The International Energy Agency says that oil demand will remain steady for many years to come, despite the expected increase in electric powered personal transportation vehicles.
As noted by Reuters, “Under the IEA’s “New Policies Scenario”, based on existing legislation and announced policy intentions relative to emissions and climate change, the oil price should continue to rise towards $83 a barrel by the mid-2020s.”
Additionally, “The oil market should be able to find a longer-term equilibrium, with the oil price in a range of US$50-70 a barrel, the agency said.”
The report also points out that “The IEA estimates that there will be 50 million electric vehicles on the road by 2025 and 300 million by 2040, from closer to 2 million now.
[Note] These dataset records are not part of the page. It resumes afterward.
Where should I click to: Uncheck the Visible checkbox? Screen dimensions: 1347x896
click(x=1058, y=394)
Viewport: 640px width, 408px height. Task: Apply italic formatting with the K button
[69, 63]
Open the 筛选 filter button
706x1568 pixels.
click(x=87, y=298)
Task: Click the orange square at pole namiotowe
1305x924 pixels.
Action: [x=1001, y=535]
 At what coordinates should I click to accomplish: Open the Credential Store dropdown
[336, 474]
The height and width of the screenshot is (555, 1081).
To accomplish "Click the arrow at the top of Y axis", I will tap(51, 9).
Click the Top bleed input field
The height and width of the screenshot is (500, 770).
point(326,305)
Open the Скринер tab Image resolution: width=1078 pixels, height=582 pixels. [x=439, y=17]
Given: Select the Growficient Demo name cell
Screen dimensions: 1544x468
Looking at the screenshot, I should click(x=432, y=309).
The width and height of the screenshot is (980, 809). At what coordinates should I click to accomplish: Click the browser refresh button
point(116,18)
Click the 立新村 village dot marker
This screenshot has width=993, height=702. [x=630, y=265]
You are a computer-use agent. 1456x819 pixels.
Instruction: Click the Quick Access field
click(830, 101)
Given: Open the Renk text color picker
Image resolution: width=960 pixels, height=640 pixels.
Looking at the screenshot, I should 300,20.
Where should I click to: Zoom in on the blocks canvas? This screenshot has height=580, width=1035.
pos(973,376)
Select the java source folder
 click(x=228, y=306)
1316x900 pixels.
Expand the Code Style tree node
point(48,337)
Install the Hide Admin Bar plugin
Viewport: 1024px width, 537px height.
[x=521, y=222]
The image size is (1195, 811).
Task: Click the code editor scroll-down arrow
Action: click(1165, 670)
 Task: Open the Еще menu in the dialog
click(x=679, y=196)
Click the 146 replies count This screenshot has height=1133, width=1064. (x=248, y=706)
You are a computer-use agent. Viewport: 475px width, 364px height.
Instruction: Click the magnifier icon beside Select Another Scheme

However, this is expected to cut only 2.5 million barrels per day (bpd), or about 2 per cent, off global oil demand by that time.”
What this means is that there is still tremendous potential wealth in oil – wealth that Canada should be tapping into for the good of the Canadian people.
At the same time, competition in the oil market will be tougher than ever, meaning Canada will need much stronger oil infrastructure, streamlined regulations, and a commitment to supporting the Canadian energy industry.
As we know, wealth generated from the oil industry can be used to lower taxes, invest in infrastructure, and strengthen services for Canadians.
Of course, that can only happen if the Trudeau government (and Notley government), are defeated and replaced with leaders who actually want Canada’s energy industry to grow, instead of strangle it by government bureaucracy.